Museum Home Past Exhibitions Collector's Choice: J. Paul Getty and His Antiquities

November 18, 2009–February 8, 2010 at the Getty Villa

J. Paul Getty in Malibu
J. Paul Getty at Inspiration Point, Malibu, 1947
audio Audio: Hear the voice of J. Paul Getty from a 1950s radio interview.

J. Paul Getty acquired his first work of art, a painting, in 1931. While most thought that the golden age of collecting was over, the oil magnate realized the opportunities of the Great Depression and avidly began looking at art.

Drawn from the collections of the Museum and Research Institute, this exhibition features sculptures, frescoes, mosaics, engravings, photographs, and letters, and explores the founder's personality and taste as a collector.

Getty's interest was threefold: decorative arts, old master paintings, and classical antiquities. As he became one of the wealthiest people in the world, Getty gradually developed an important collection of Greek and Roman art.

His passion for ancient art—and history—culminated in the striking decision to build a museum modeled on an ancient Roman villa.

Mazarin Venus / Roman
Statue of Venus (the Mazarin Venus), Roman, A.D. 100–200
audio Audio: This statue appealed to Getty for its sensational reputation.

Distinguished Provenances

In the 1930s and 1950s business matters kept Getty out of the United States for extended periods. Long years in Europe acquainted him with aristocratic families and their ways of life. He bought estates with rich histories in England and Italy.

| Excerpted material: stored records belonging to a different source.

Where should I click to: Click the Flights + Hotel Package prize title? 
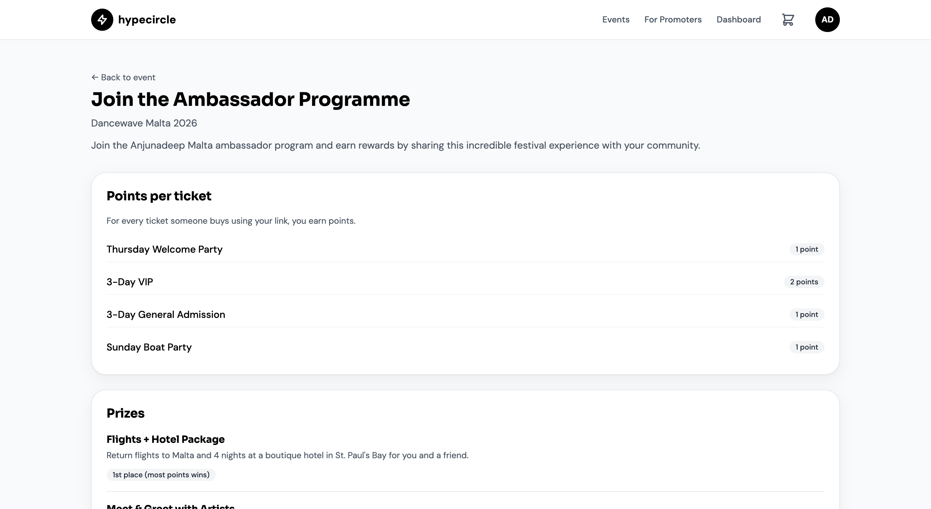coord(166,439)
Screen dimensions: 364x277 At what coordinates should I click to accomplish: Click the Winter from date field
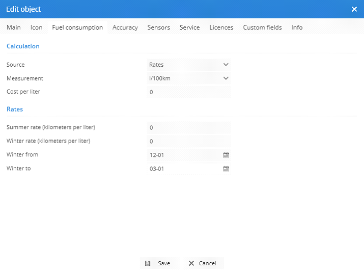tap(184, 155)
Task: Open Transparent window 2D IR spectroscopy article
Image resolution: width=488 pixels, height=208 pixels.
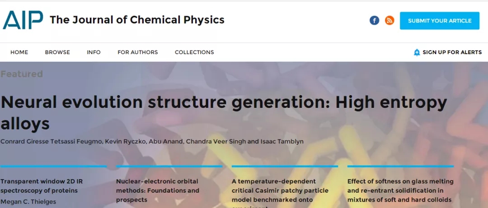Action: [42, 185]
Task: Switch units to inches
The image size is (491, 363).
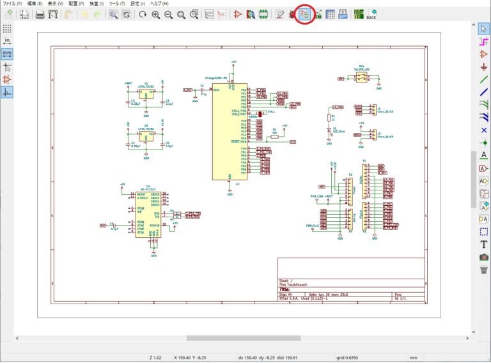Action: (8, 42)
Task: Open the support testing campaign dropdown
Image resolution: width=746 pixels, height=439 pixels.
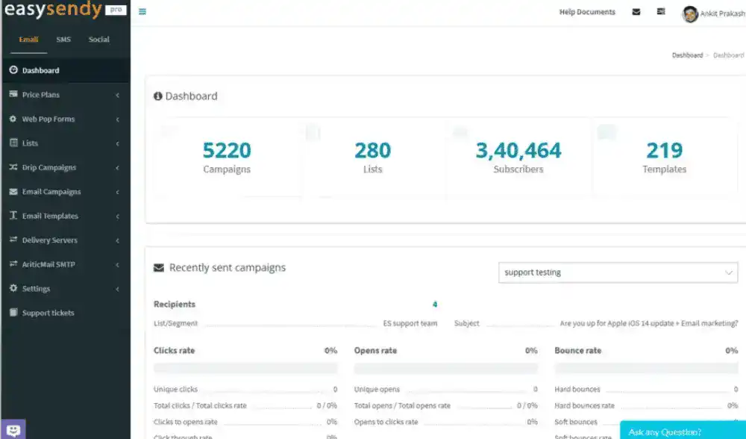Action: pos(618,273)
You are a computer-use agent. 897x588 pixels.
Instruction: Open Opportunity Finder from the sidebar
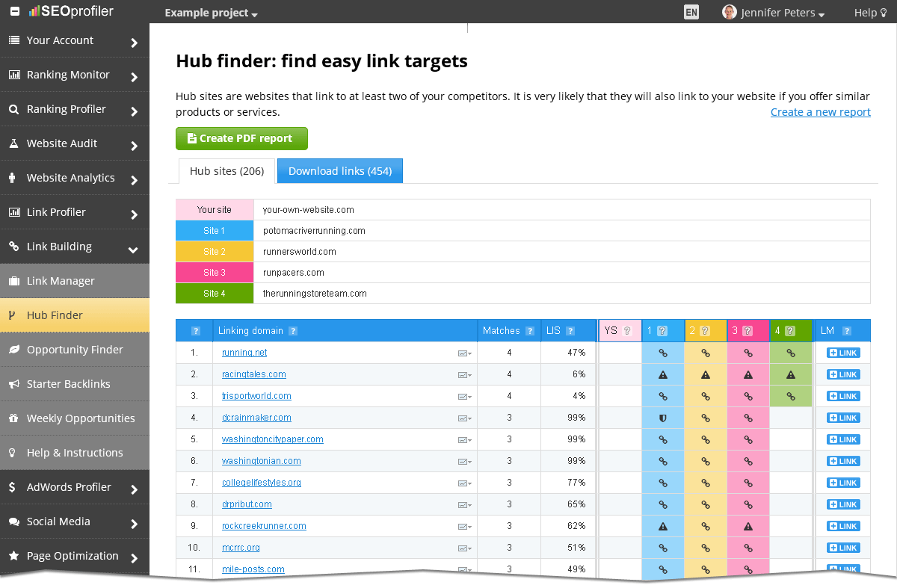point(75,349)
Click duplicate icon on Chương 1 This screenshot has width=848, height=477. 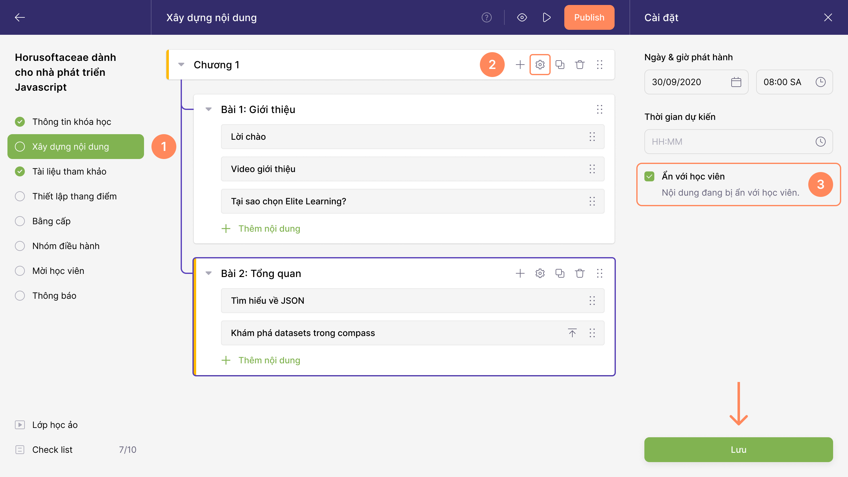[560, 65]
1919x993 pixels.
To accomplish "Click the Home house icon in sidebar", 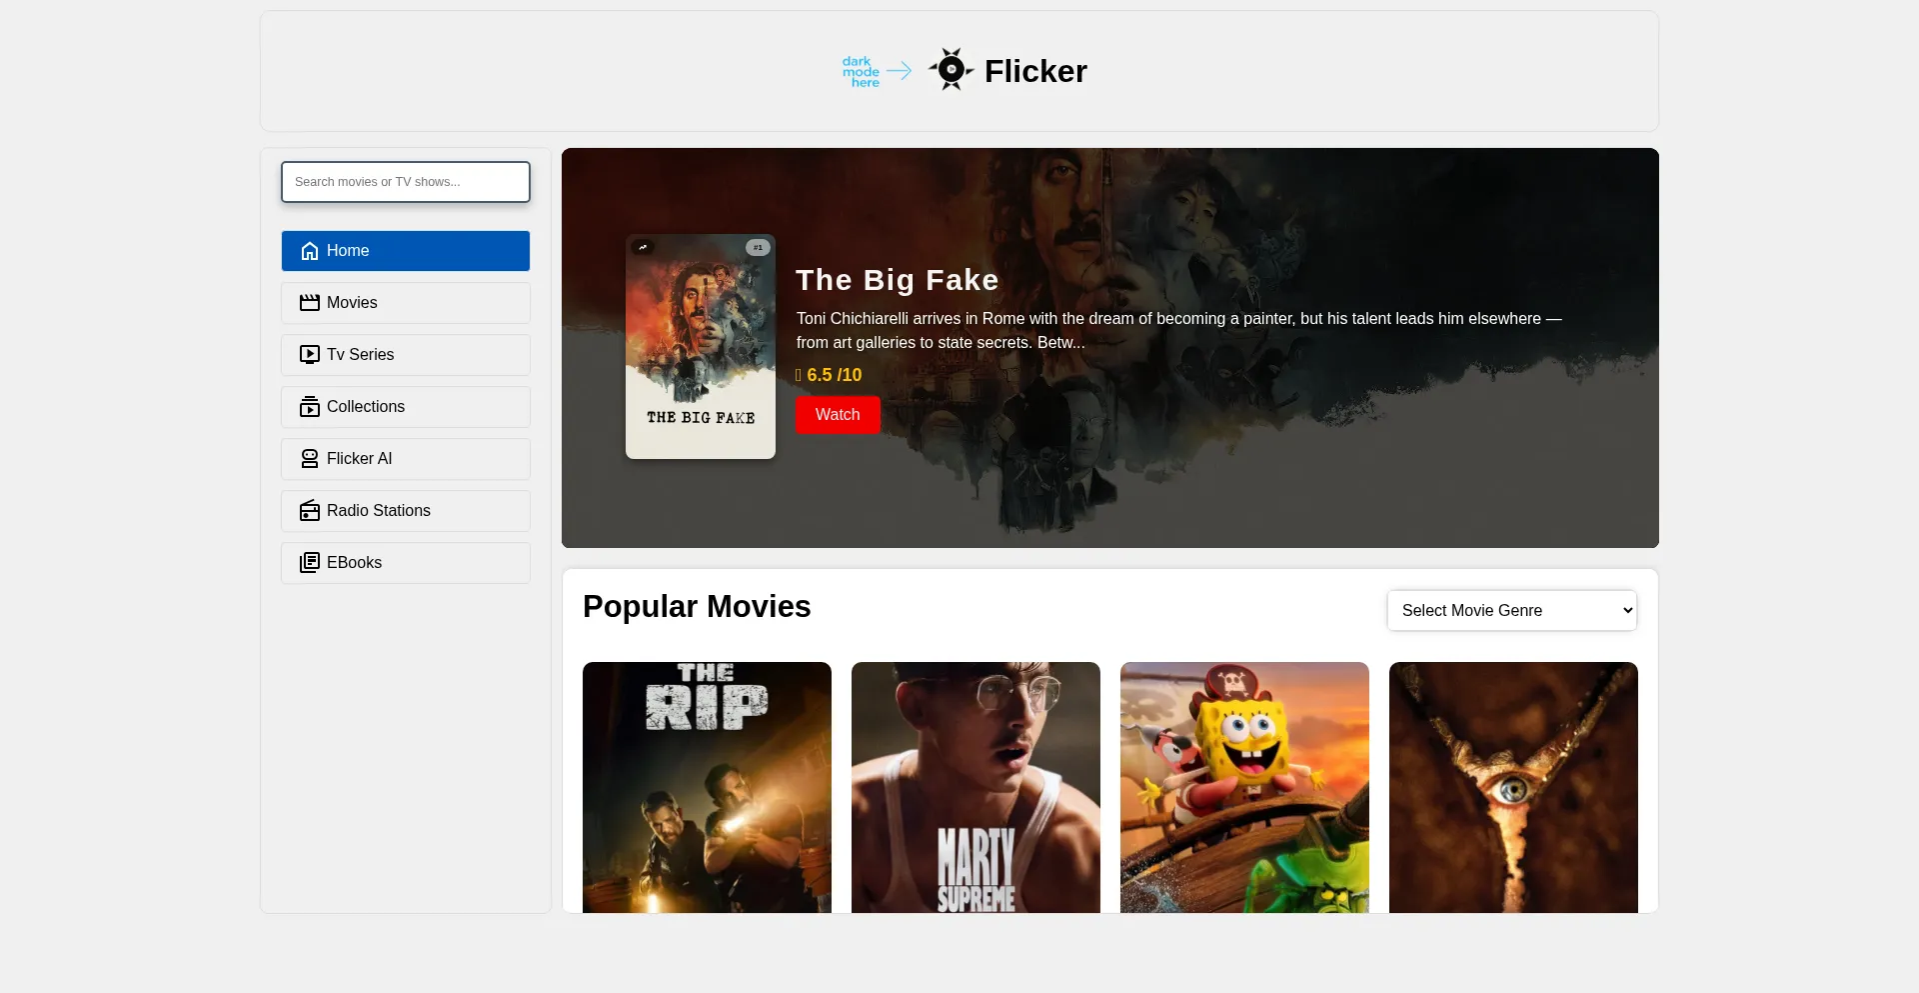I will [309, 251].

Works of art with colorful pasts presented a particular charm, and he obtained numerous sculptures with esteemed provenances, or histories of ownership, such as the Mazarin Venus. He also purchased works once owned by Thomas Bruce, seventh Earl of Elgin, known for obtaining marble sculptures from the Parthenon in Athens.

Bust of a Woman / Roman
Bust of a Woman, Roman, about A.D. 130
audio Audio: Getty wrote a short story about this sculpture.

Getty's Preferences

Getty was particularly drawn to marble statuary as the most enduring and accomplished expression of ancient artistry. He did not care much for Greek portraiture, which, in his distinctive candor, he called "boring"; he preferred the realism of Roman portraits. He also liked large elements of architectural decoration, such as mosaics and frescoes.

Getty based his initial interest in an object on its aesthetic appeal. A penchant for images of eternal youth and beauty attracted him to ancient statues of heroes and divinities, among which Hercules and Venus became his favorites. This sentimental approach also made him partial to depictions of children and animals.

Menander / Roman
Bust of Menander, Roman, A.D. 1–25

Celebrated Advisors

Throughout his collecting career, J. Paul Getty consulted noted experts in the field of antiquities. As early as 1939 renowned scholars accompanied him on his visits to art galleries and archaeological sites in Italy.

But it was with Jean Charbonneaux and Bernard Ashmole, curators of Greek and Roman antiquities at the Louvre and the British Museum respectively, that Getty had the most fruitful relationships. Ashmole wrote in his autobiography that he was impressed with Getty's "genuine interest in and knowledge of Greek sculpture." Ashmole encouraged Getty to purchase the Bust of Menander, an object about which he had made an important discovery.

Lansdowne Herakles / Roman
The Lansdowne Herakles, Roman, about A.D. 125
audio Audio: This statue was one of Getty's favorite works of art.

Building a Roman Villa

In 1968 Getty decided to erect a new building on his Malibu property to hold his growing art collection. He ultimately wanted to re-create the Villa dei Papiri, a luxurious Roman country house in Herculaneum buried by the eruption of Mount Vesuvius in A.D. 79. His diaries reveal visits to archaeological sites around the Bay of Naples, and he bought two Italian properties that included the remains of ancient villas.

In his 1955 novella A Journey from Corinth, Getty had featured the Villa dei Papiri as the imaginary home of one of his favorite works in his collection, the Lansdowne Herakles (on view in the permanent collection galleries). The new museum opened to the public in 1974, but Getty was not able to see it before his death.